_Short problem A_. In the saddle-point passage, which values of k are the saddle points considered for?
_Short problem B_. Reproduce the part of the saddle-point passage that opens with the words containing "The derivative with" and closes with "for \(k=1\) and 2.".

-- Start of Text provided --

The derivative with respect to \(\mu \) of \(\theta _s(\mu )\) is \(\frac{d}{ds}\theta _s(\mu )=\mu ^3-\tau \mu -s\) whose roots are

$$\begin{aligned} \mu _k:=\mu _k(s,\tau )=j^k\root 3 \of {\frac{1}{2}\left( s+\sqrt{s^2-\frac{2^2\tau ^3}{3^3}}\right) }+j^{-k}\root 3 \of {\frac{1}{2}\left( s-\sqrt{s^2-\frac{2^2\tau ^3}{3^3}}\right) } \nonumber \\ \end{aligned}$$

(5.3)

where \(j:=e^{\frac{2\pi }{3}}\) and \(k\in \{0,1,2\}\). We only consider saddle points for \(k=1\) and 2.

Denote by \(\mu _*\) either \(\mu _1\) or \(\mu _2\). One can deform the contour \(i\mathbb {R}\) into a contour \(\mathcal {C}_Q\) so that it passes through \(\mu _1\) and \(\mu _2\) and the following holds \(\Re \left( \theta _s(\mu )-\theta _s(\mu _*)\right) <0\).

See Fig. 3 for the study of the sign of \(\Re \left( \theta _s(\mu )-\theta _s(\mu _*)\right) \) for \(s=100\) and \(\tau =1\). As \(s\rightarrow \infty \) and \(\tau \) is fixed, the algebraic curve \(\Re \left( \theta _s(\mu )-\theta _s(\mu _*)\right) =0\) keeps a similar shape and it is always possible to deform \(i\mathbb {R}\) into \(\mathcal {C}_Q\).

-- End of Text provided --
-- Start of Given information --

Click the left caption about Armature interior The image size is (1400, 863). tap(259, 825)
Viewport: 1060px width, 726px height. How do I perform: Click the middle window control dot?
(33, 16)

-- End of Given information --

_Response A_. Only k = 1 and k = 2.

_Response B_.
The derivative with respect to \(\mu \) of \(\theta _s(\mu )\) is \(\frac{d}{ds}\theta _s(\mu )=\mu ^3-\tau \mu -s\) whose roots are

$$\begin{aligned} \mu _k:=\mu _k(s,\tau )=j^k\root 3 \of {\frac{1}{2}\left( s+\sqrt{s^2-\frac{2^2\tau ^3}{3^3}}\right) }+j^{-k}\root 3 \of {\frac{1}{2}\left( s-\sqrt{s^2-\frac{2^2\tau ^3}{3^3}}\right) } \nonumber \\ \end{aligned}$$

(5.3)

where \(j:=e^{\frac{2\pi }{3}}\) and \(k\in \{0,1,2\}\). We only consider saddle points for \(k=1\) and 2.